Performance and PCA Analysis. We wanted to study what was a good compromise between number of components kept after PCA, computation time and performance (f1-score). Figure represents exactly that, and enables to draw interesting conclusions.

• Bagging MLP, ML-kNN and the Stacking models perform the best. That seems pretty natural because we've seen that bagging MLP is robust to noisy data. We also just saw that there was a strong correlation between semantics and distances, which is encouraging for ML-kNN that is based on distances. K-Nearest Neighbors is indeed known to perform well in classification tasks in output spaces of NNs (Salakhutdinov & Hinton 2007). Finally, the Stacking model is supposed to do as least as good as the best of the models it is composed of, so it makes sense to see it performing well.
• Most models (besides RF and SVMs) start converging when more than 100 components are kept.
• Stacking model is the slowest model.
• RF does not handle too many components : starting from 50 components, the performance decreases when components grow. This can be linked with the fact that as the number of components grew, we did not change the number of trees. But doing it required too much computation time - and only RF reacts badly to that.

Model Selection. We thus selected Bagging MLP as our model with embeddings of size 100.

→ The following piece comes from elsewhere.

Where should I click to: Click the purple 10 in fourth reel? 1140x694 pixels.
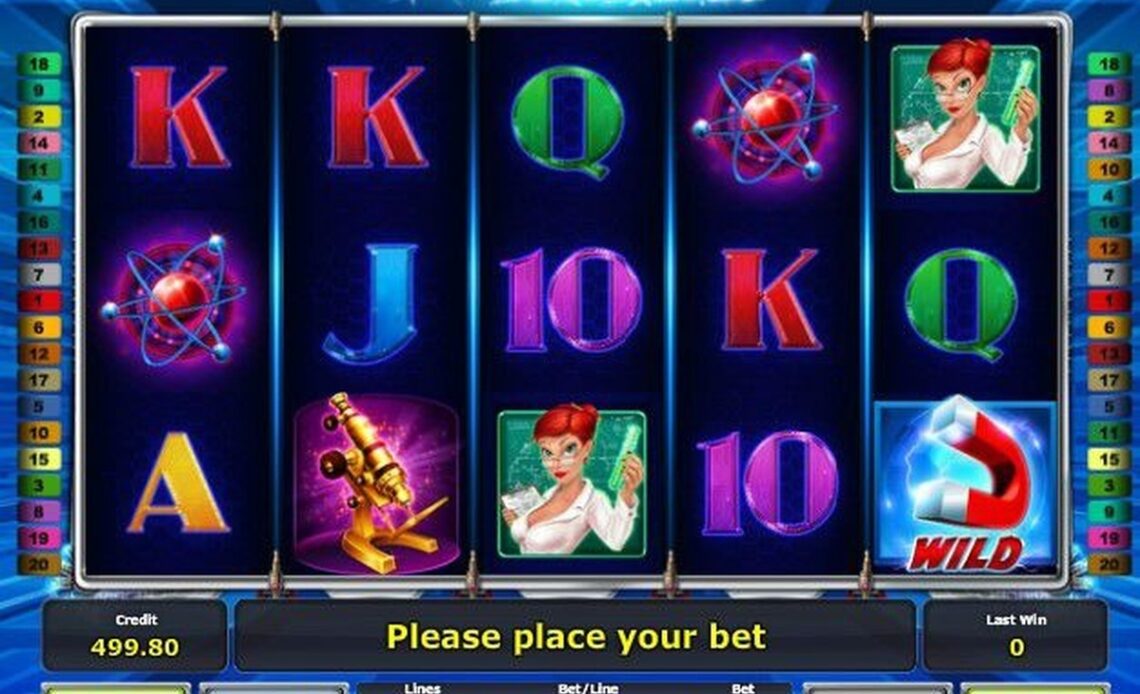[768, 483]
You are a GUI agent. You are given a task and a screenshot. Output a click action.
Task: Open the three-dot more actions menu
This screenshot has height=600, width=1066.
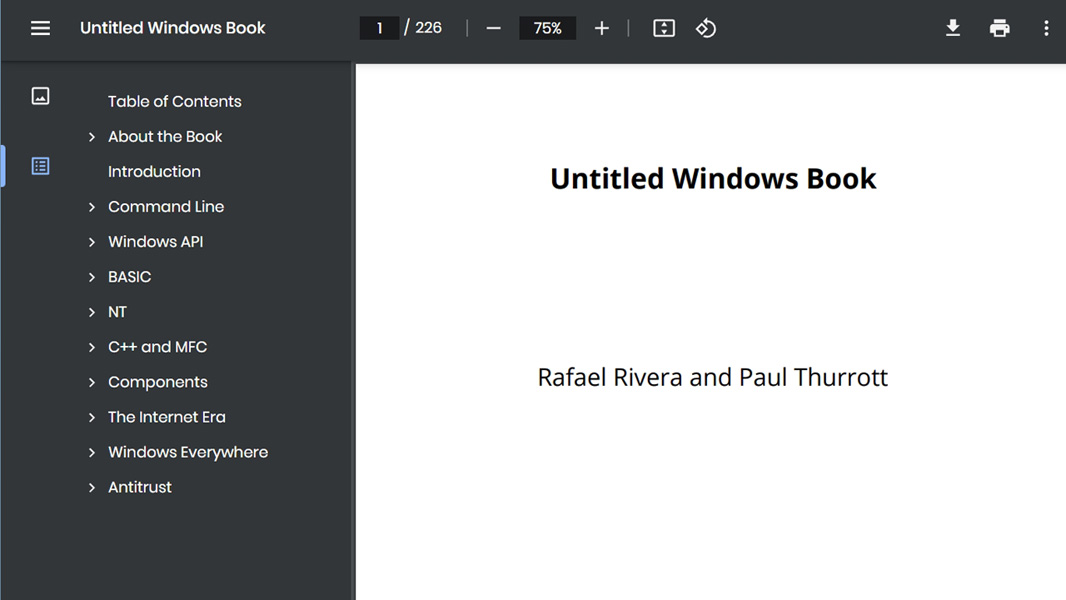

One final parameter we wanted to study is the probability threshold i.e. from what probability value we should decide to output a given class. From Figure we decided to settle for a threshold of 0.4.

##### 5.5.2.1.3 Results

We managed to find 2'500 images concerned by label errors (13 % of the images). A few results are in Figure .

Our model was also deployed on images that had no labels (38'000 images concerned). It classified 35'000 of them. Some examples in Figure

Finally, the filling rate for Asset Type taxonomy went from 33% (19'000) to
94% (54'000) . And 2'500 errors were detected.

#### 5.5.2.2 Using Google Vision API

Motivation

Brand and Variant was a more difficult category because the differences are more subtle between brands than between objects. One explanation is that our architecture was not adapted : VGG-16 was designed to classify objects, and fine-grained recognition deserves taylor-made architectures.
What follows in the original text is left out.